> _DESCRIPTION OF THE TASK_: Below are the records. Reproduce the line that contains "Task: Toggle the Page Number (页码) checkbox" and every line after it to the end, exactly and alone.

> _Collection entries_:
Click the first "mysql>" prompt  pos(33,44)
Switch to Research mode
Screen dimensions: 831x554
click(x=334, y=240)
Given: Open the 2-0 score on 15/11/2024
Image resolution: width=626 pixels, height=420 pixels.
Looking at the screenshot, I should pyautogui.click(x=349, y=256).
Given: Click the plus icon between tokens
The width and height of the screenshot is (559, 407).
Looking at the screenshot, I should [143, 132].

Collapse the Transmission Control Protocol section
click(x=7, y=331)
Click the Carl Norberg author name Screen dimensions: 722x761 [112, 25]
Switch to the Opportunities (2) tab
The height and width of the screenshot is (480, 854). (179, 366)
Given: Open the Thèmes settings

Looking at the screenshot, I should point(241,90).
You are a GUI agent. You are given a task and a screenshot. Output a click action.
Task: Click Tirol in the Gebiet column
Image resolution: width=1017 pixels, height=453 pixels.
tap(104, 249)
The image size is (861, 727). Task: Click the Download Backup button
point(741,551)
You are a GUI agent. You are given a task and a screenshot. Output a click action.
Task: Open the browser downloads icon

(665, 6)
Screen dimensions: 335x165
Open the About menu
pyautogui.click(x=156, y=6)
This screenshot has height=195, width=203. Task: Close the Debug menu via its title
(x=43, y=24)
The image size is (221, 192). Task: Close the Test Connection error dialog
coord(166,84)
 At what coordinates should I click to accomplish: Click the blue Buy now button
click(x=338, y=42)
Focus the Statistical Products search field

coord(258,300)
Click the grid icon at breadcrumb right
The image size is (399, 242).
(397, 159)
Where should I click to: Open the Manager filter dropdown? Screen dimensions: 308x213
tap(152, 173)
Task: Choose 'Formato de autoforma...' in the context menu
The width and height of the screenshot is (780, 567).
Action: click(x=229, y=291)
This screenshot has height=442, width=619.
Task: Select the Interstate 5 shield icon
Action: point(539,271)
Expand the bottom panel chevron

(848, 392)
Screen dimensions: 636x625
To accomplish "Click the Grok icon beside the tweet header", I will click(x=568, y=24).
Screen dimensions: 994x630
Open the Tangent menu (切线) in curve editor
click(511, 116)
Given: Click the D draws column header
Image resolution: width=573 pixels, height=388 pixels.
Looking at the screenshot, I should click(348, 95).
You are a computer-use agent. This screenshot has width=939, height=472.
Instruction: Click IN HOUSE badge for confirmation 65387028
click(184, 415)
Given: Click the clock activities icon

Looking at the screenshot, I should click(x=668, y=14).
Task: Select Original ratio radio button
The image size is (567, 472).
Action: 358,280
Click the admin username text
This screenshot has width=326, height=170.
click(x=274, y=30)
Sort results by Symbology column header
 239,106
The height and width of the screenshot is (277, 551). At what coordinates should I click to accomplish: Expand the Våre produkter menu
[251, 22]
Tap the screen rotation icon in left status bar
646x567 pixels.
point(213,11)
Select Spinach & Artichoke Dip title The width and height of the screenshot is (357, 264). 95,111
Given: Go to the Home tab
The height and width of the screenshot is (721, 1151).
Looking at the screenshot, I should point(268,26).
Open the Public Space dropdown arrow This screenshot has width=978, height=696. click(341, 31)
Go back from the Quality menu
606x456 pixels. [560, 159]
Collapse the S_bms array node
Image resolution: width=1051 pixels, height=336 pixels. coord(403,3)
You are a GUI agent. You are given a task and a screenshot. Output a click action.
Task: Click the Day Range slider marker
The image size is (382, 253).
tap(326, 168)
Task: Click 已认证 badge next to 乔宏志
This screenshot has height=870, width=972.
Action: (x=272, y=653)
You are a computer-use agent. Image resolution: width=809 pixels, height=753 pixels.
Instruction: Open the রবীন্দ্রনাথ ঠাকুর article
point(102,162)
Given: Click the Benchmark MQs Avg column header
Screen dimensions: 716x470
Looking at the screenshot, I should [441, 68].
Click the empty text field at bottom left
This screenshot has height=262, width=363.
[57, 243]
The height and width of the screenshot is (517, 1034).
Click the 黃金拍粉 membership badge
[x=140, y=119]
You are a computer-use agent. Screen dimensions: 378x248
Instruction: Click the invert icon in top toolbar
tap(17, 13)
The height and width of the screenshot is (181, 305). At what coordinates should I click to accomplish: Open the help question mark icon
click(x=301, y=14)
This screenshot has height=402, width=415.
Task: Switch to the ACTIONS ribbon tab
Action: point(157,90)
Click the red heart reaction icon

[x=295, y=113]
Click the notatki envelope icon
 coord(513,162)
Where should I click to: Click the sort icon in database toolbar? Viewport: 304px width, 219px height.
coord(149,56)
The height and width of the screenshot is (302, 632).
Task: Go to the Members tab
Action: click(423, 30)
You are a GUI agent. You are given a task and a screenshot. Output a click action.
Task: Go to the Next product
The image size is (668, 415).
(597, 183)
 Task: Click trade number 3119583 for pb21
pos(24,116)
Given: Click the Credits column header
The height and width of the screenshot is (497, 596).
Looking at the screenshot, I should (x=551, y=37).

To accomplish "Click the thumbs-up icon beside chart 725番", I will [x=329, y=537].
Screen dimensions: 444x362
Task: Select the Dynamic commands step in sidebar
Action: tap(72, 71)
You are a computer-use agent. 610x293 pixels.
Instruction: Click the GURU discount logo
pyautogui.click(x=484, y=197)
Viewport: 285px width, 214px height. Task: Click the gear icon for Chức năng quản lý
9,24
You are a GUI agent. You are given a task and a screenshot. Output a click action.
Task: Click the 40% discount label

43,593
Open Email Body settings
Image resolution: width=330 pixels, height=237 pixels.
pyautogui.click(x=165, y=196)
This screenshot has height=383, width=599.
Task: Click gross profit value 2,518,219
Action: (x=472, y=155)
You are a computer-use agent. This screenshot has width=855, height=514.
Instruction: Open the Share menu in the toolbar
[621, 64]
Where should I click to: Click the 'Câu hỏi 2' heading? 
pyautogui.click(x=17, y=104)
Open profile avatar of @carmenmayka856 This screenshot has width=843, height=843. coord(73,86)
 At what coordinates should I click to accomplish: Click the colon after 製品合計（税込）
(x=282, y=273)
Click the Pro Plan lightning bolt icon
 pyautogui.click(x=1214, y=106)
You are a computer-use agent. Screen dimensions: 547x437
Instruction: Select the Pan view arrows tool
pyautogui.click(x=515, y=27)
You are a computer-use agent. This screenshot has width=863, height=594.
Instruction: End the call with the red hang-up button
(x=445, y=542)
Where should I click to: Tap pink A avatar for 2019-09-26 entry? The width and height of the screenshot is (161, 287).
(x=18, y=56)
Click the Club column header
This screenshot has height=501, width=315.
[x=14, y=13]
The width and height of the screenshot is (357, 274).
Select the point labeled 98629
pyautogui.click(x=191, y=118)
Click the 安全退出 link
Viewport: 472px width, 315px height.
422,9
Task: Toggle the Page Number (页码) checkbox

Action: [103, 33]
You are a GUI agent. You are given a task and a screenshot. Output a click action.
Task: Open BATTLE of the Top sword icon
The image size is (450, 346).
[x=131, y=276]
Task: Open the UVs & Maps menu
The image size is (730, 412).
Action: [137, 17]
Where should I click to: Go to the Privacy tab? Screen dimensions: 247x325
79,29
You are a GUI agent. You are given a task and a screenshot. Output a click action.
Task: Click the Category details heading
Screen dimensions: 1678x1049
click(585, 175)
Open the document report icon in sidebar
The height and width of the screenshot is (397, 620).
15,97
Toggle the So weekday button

> _FINISHED TASK_:
Task: Toggle the Page Number (页码) checkbox

Action: [103, 33]
You are a GUI agent. You are given a task and a screenshot. Output a click action.
Task: Open BATTLE of the Top sword icon
The image size is (450, 346).
[x=131, y=276]
Task: Open the UVs & Maps menu
The image size is (730, 412).
Action: [137, 17]
Where should I click to: Go to the Privacy tab? Screen dimensions: 247x325
79,29
You are a GUI agent. You are given a task and a screenshot. Output a click action.
Task: Click the Category details heading
Screen dimensions: 1678x1049
click(585, 175)
Open the document report icon in sidebar
The height and width of the screenshot is (397, 620).
15,97
Toggle the So weekday button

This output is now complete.